L'Oiseau des Printemps révolus (Sekishunchō) (1959) de Keisuke Kinoshita
Encore un film de Kinoshita qui joue habilement de la nostalgie à propos de l'amitié comme de l'amour... Un jeune gars, censé être parti deux ans pour suivre des études à Tokyo, revient dans son village natal. L'occasion pour lui de recroiser ses quatre anciens potes, de retrouver leur bonne vieille solidarité, de surfer sur leur sens de l'empathie ; il est sans le sou et compte bien sur un petit effort de chacun pour renflouer ses caisses ; il est également question, en parallèle, de l'histoire de l'oncle d'un des gars, aujourd'hui alité (les poumons, bordel), qui est parti un jour avec une jeune fille avant que leur histoire ne foire. Celle-ci, devenue geisha, souhaiterait le revoir - lui, perdu dans sa maladie, attend semble-t-il tranquillement la mort... Il est beaucoup question du sens de l'honneur, dès le départ du film, avec cette fameuse (?) légende des tigres blancs qui sont morts pour défendre leur village : cette chanson que les jeunes chantaient alors et chantent encore, est un peu devenue leur hymne, leur repère, leur point d'ancrage ; comme ces jeunes gars, semble-t-il, ils aimeraient rester, malgré les ans, fidèles à leurs idéaux et par-delà fidèles à leur amitié.

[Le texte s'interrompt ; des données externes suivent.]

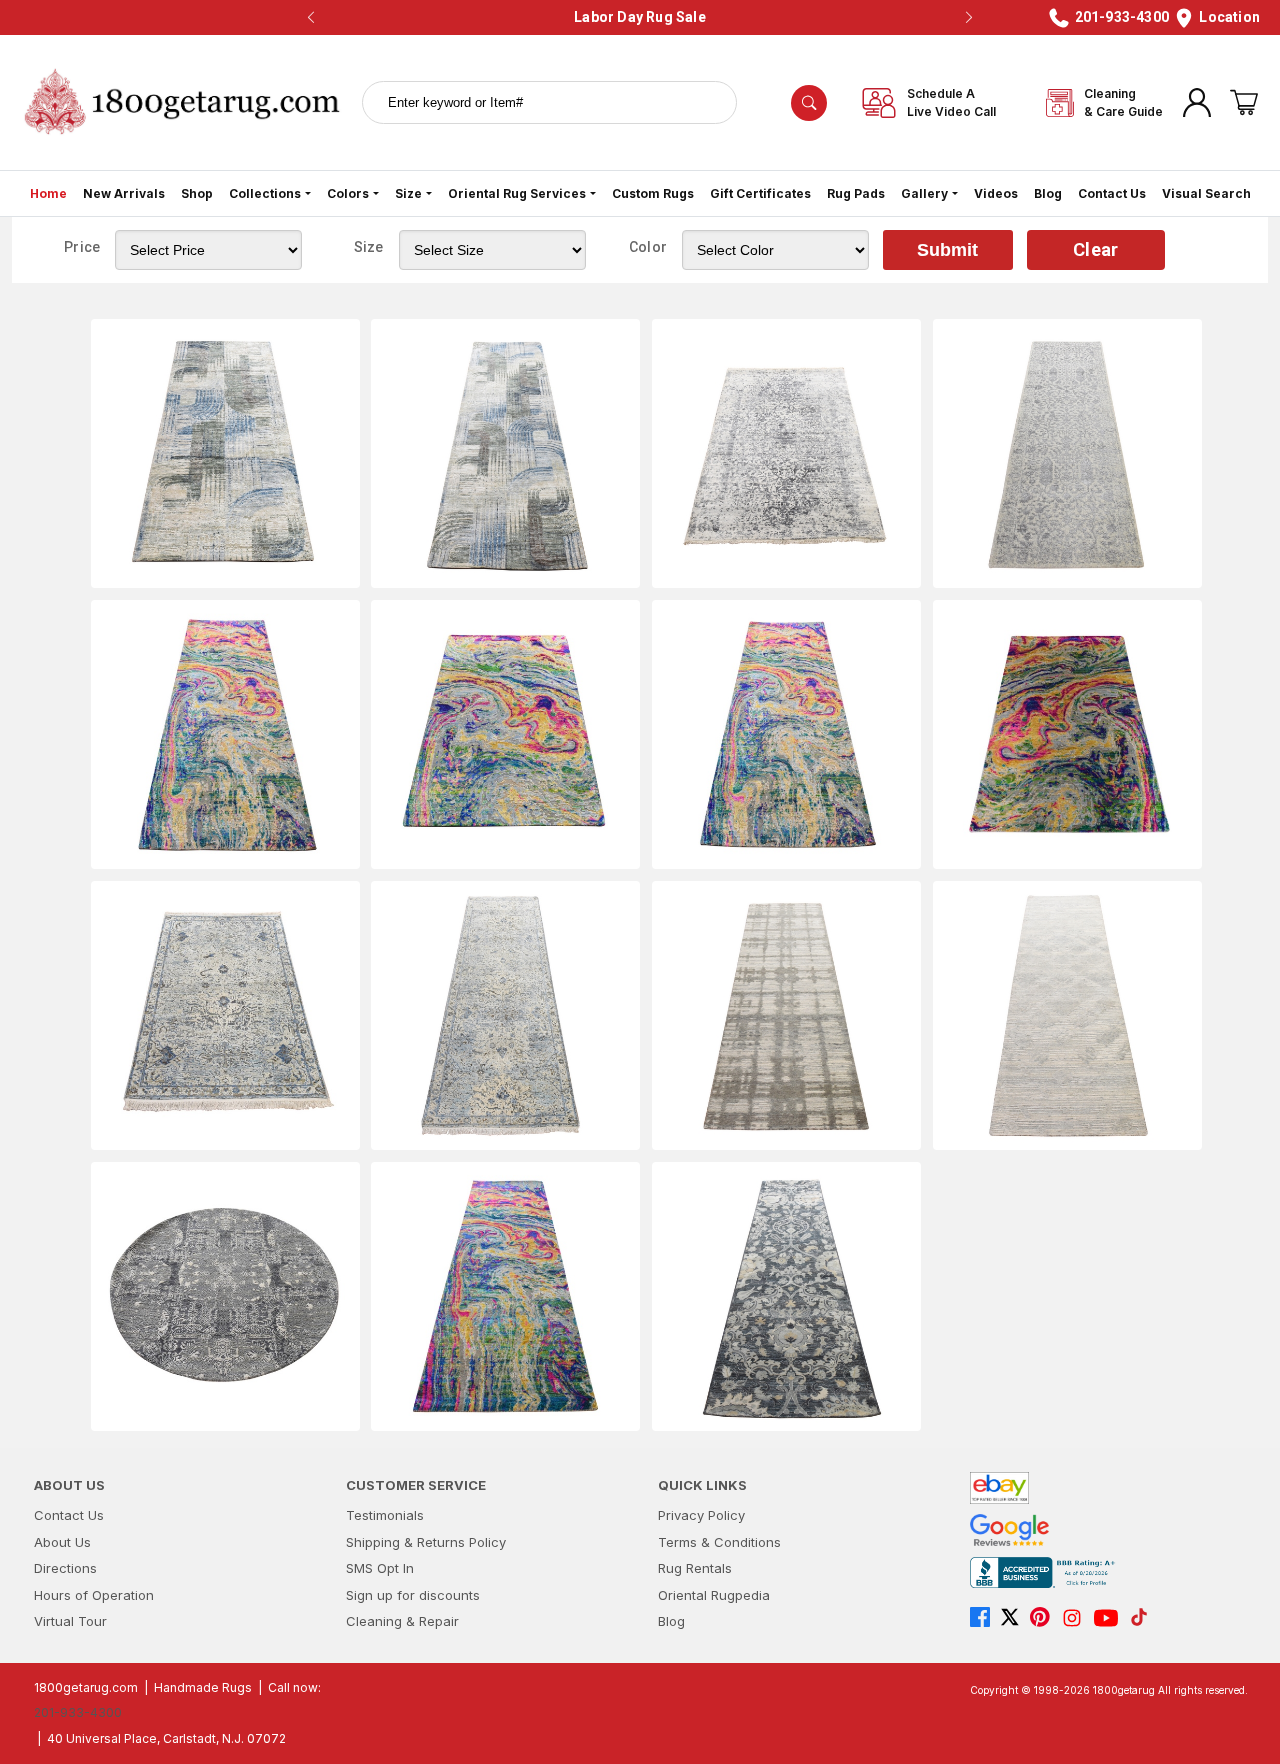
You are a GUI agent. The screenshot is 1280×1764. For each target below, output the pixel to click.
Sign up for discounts (413, 1595)
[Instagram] (1077, 1618)
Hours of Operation (94, 1595)
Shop (197, 193)
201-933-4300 (78, 1712)
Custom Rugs (653, 193)
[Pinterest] (1045, 1618)
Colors (348, 193)
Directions (65, 1568)
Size (408, 193)
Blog (1048, 193)
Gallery (924, 193)
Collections (265, 193)
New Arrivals (124, 193)
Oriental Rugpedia (714, 1595)
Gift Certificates (760, 193)
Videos (996, 193)
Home (48, 193)
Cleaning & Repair (402, 1621)
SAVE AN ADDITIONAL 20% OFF (635, 17)
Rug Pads (856, 193)
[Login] (1197, 103)
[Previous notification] (311, 18)
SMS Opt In (380, 1568)
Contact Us (1112, 193)
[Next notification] (969, 18)
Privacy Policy (701, 1515)
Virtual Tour (70, 1621)
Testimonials (385, 1515)
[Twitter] (1015, 1618)
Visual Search (1206, 193)
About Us (62, 1542)
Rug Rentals (695, 1568)
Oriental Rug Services (517, 193)
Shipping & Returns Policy (426, 1542)
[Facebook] (985, 1618)
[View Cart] (1244, 103)
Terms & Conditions (719, 1542)
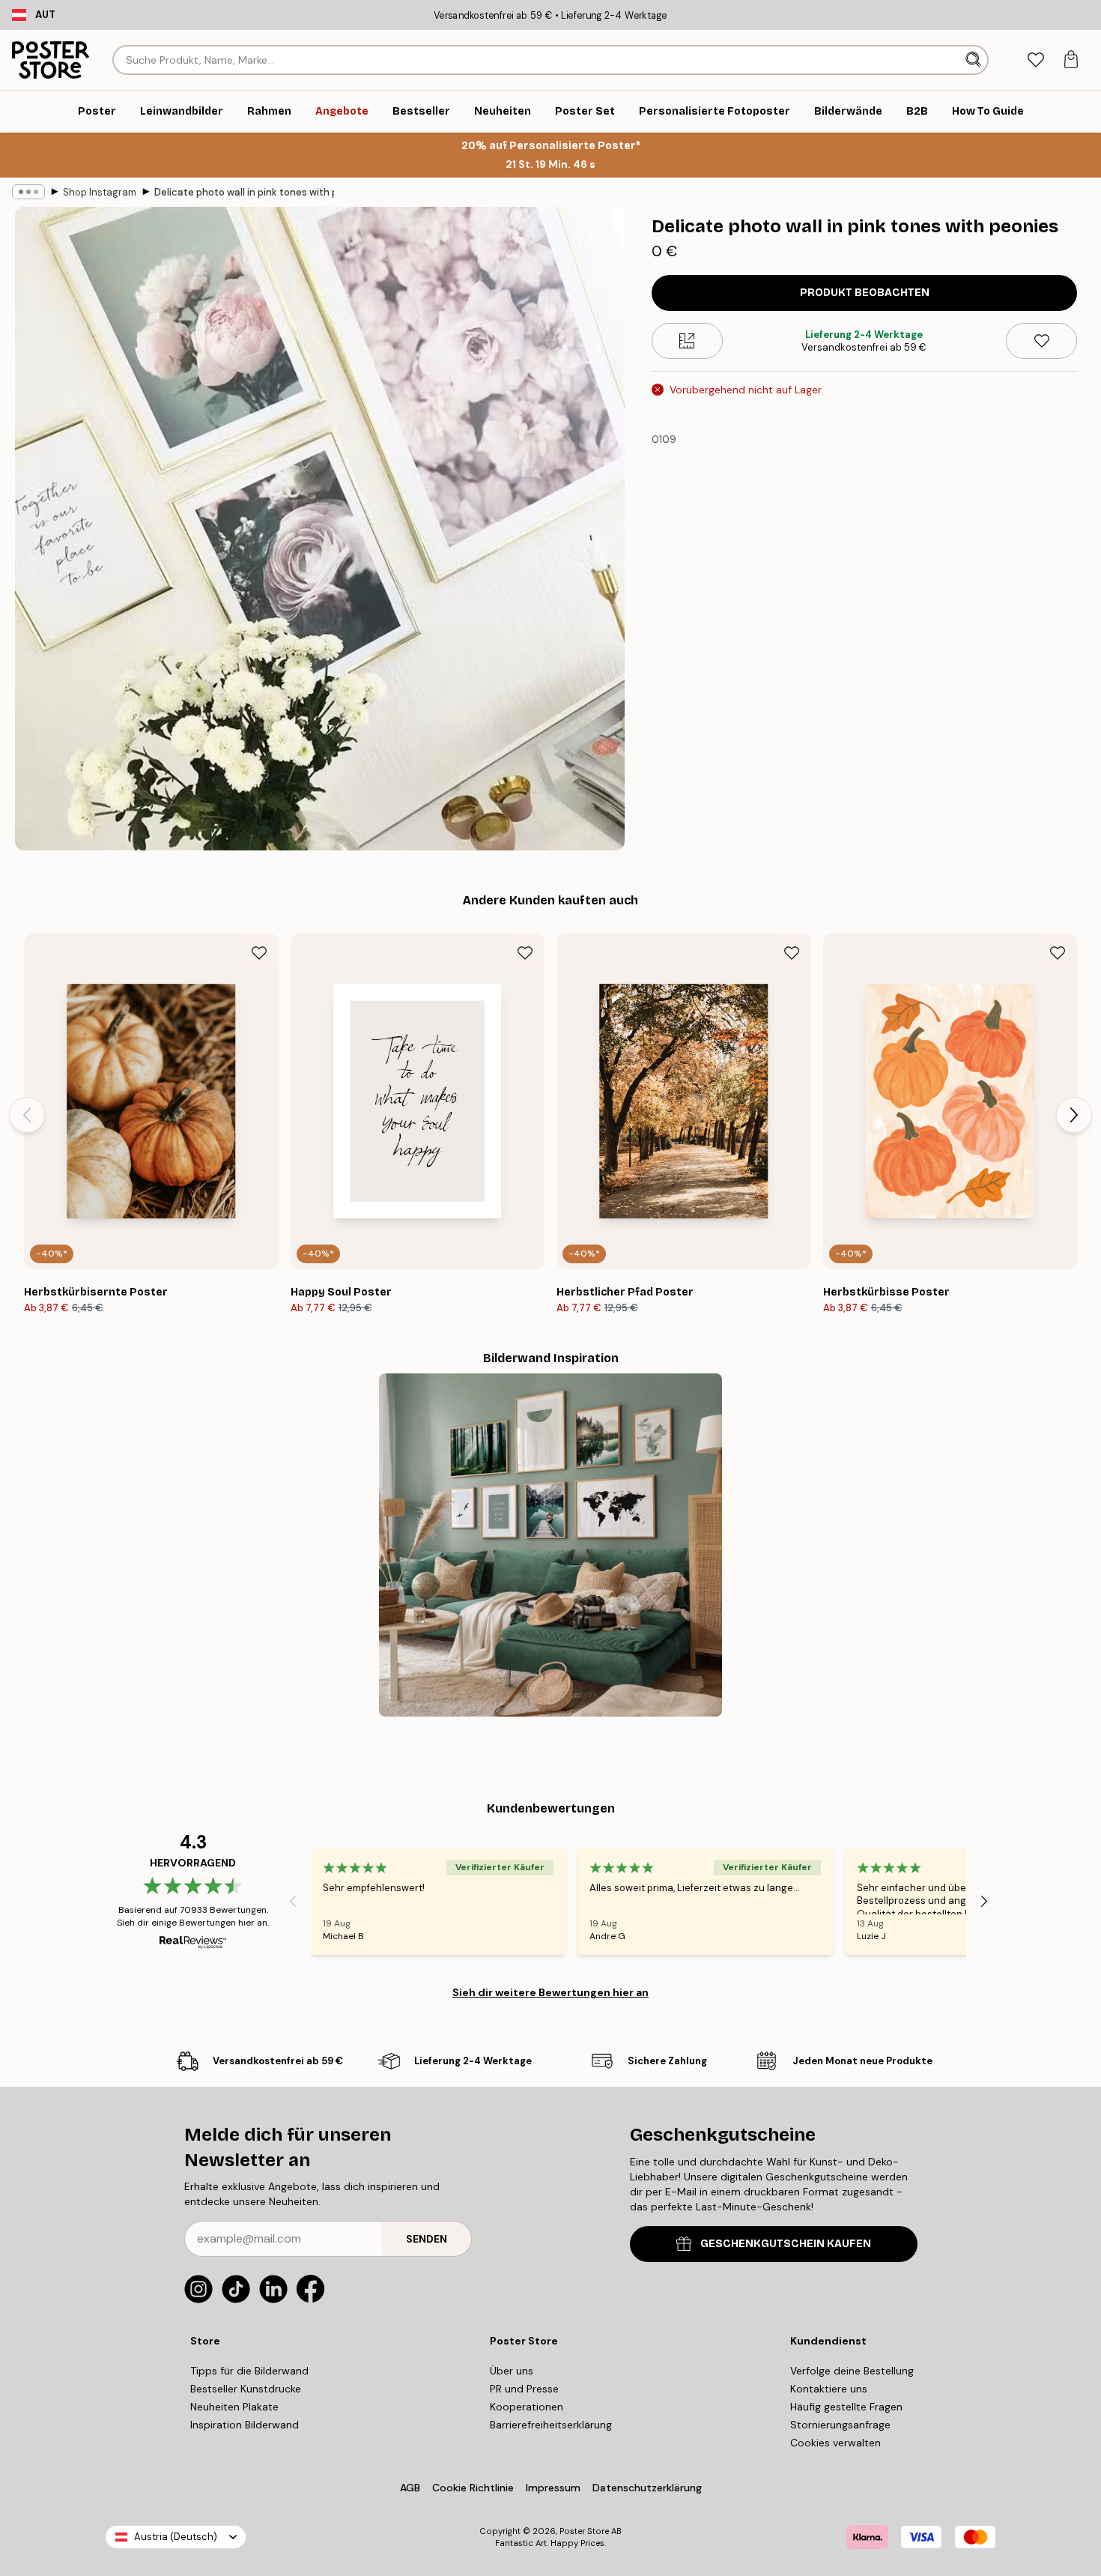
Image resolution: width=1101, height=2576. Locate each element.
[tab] (1035, 60)
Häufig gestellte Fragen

Malheureusement cette chienne de vie est toujours là pour foutre la rage : et leur amitié, de se déliter au gré de circonstances particulières...
On est un peu triste de voir que ce jeune gars qui gratte l'amitié dès son retour n'est plus celui qu'il se vante d'être... On apprendra au fil du film que le type est devenu un petit escroc... De même, on est chagrin de voir, que l'un des jeunes gars, engagé dans la cause de gauche (alors que ses potes sont assez aisés) est prêt à tout pour se marier avec la petite amie de l'un de ses potes et ainsi avoir une vie plus aisée ; certes chacun a ses raisons, chacun des deux gars voudrait s'extraire à sa façon de sa condition mais cela se fait forcément au détriment du groupe : petits mensonges, sens de l'opportunisme, les deux finissent par privilégier leur sort à celui de la cohésion de ces cinq doigts de la main... Des tigres blancs de papier en quelque sorte... Quant à l'oncle, il semble lui foncer tout droit dans la déprime... Il finit malgré tout par se secouer les puces et par rejoindre cette aimée ; eux aussi, ils rejouent (superbe séquence nocturne, sous la pleine lune, dans la neige opportune) leur petite danse rituelle pour se souvenir du bon temps... Et repartir à zéro ? ou pour s'autodétruire ? (un indice, le Japonais ne badine pas avec l'amour perdu...)... Tous ces liens, toutes ces relations, qui paraissaient si exaltants au début tournent un peu en eau de boudin. La musique du frère du Kinoshita dramatise intensément ces moments déceptifs qui paraissent d'autant plus dommageables après quelques belles séquences où nos gars se confiaient leurs petits secrets - alanguis au bord de l'eau (d'un bain nippon) ou exaltés à boire du saké sur le tatami. Les lieux clos des confessions s'opposent aux scènes en plein air où souffle un petit vent de folie (le combat entre les jeunes sur la fin), notamment sur cette colline, lieu d'exaltation et d’affrontement. Un film commencé sous le sceau de l'amitié (et de l'amour) éternel qui se termine un peu dans une impasse. Belle petite œuvre triste (avec des couleurs toujours aussi magnifiques) d'un Kinoshita déjà relativement mature.